Static and Dynamic Scraping, What's the Difference?

First, though, let's talk about the two major types of scraping: static and dynamic.

  • Static scraping ignores JavaScript. It pulls web pages from the server without using a browser. You get exactly what you see in the "page source" and then you cut and parse it. If the content you're looking for is available without JavaScript, then using the popular Beautiful Soup library is an ideal way to scrape static sites. However, if the content is something like iframe comments, you need dynamic scraping.
  • Dynamic scraping uses an actual browser (or headless browser) and allows you to read content that has been generated or modified via JavaScript. Then it asks the DOM to fetch the content you are looking for.
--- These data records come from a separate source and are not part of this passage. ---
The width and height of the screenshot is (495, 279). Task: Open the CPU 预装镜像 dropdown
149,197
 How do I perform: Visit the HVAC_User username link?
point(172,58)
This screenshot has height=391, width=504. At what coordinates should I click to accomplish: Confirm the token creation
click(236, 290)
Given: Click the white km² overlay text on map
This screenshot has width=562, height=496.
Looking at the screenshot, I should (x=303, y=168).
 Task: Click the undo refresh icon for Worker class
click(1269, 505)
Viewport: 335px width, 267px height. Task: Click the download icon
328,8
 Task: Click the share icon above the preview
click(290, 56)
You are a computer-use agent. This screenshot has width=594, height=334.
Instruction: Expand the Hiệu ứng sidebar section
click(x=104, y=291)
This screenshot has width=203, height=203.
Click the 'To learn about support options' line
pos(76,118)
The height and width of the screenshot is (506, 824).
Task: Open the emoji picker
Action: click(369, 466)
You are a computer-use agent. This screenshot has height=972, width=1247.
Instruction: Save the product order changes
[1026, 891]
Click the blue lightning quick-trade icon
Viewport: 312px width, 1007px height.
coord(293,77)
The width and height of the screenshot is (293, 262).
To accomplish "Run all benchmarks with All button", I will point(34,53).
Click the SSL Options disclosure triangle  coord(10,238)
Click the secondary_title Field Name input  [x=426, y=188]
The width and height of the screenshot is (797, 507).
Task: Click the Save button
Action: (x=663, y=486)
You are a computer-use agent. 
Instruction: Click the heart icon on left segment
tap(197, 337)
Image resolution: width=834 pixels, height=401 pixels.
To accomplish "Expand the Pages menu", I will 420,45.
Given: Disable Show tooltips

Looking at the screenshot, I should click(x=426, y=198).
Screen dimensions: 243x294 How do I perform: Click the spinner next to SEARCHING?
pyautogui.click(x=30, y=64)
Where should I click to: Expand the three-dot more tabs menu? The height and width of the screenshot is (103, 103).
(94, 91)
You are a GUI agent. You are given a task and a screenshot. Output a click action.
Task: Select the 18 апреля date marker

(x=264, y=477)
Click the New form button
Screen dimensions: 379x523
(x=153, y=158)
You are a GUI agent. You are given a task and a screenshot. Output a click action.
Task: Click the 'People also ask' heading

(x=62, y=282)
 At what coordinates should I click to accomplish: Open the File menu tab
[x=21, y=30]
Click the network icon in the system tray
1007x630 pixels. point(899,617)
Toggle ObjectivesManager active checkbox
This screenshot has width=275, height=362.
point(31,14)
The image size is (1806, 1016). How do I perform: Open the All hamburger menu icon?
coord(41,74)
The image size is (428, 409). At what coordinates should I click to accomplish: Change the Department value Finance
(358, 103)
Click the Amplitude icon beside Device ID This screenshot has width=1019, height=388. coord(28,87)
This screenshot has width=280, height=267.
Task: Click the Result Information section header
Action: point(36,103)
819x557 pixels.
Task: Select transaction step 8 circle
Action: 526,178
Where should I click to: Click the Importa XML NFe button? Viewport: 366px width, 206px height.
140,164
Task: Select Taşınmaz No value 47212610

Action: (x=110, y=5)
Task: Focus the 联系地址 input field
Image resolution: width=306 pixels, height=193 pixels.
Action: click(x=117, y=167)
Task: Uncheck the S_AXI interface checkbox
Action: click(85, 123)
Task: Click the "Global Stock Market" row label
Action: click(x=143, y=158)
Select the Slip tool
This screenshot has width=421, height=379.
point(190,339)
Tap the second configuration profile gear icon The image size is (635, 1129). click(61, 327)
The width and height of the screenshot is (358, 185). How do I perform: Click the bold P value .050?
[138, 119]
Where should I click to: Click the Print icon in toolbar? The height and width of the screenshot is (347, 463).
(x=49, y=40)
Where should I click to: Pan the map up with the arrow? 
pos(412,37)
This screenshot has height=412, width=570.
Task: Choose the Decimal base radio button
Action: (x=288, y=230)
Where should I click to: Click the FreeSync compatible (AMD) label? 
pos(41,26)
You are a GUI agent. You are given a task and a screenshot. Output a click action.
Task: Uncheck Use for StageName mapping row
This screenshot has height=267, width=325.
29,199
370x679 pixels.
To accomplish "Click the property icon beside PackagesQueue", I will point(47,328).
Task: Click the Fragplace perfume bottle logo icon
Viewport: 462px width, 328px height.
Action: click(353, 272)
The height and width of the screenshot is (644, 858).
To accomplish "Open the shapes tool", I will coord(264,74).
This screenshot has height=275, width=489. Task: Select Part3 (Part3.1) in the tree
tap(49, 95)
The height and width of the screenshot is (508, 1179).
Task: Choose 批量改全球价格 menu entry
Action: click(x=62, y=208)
Also sometimes you need to automate the browser by simulating the user to get the content you want. For such a task, you need to use Selenium WebDriver.

Static Scraping With Beautiful Soup

In this section, we will look at how you can scrape static content. We'll introduce the Python library "Beatiful Soup," discuss what it is used for, and a brief description of how to use it.

Beautiful Soup is a Python library that uses an HTML/XML parser and turns the web page/html/xml into a tree of tags, elements, attributes, and values. Once parsed, a document consists of four types of objects: Tag, NavigableString, BeautifulSoup, and Comment. The tree provides methods / properties of the BeautifulSoup object which facilitates iterating through the content to retrieve information of interest.

Step 0: Install the Library

To get started with Beautiful Soup, run the following commands in terminal. It is also recommended to use a virtual environment to keep your system "clean".

pip install lxml
pip install requests
pip install beautifulsoup4

Step 1: Retrieve Data From a Target Website

Go to the code editor and import the libraries:

from bs4 import BeautifulSoup
import requests

To get acquainted with the scraping process, we will use ebay.com and try to parse the prices of laptops.

First, let's create a variable for our URL:

url = 'https://www.ebay.com/b/Laptops-Netbooks/175672/bn_1648276'

Now let's send a GET request to the site and save the received data in the page variable:

page = requests.get (url)

Before parsing, let's check the connection to ensure that the website returned content rather than an error:

print(page.status_code)

The code returned us a status of 200, which means that we are successfully connected and everything is in order.

We can now use BeautifulSoup4 and pass our page to it.

soup = BeautifulSoup (page.text, "html.parser")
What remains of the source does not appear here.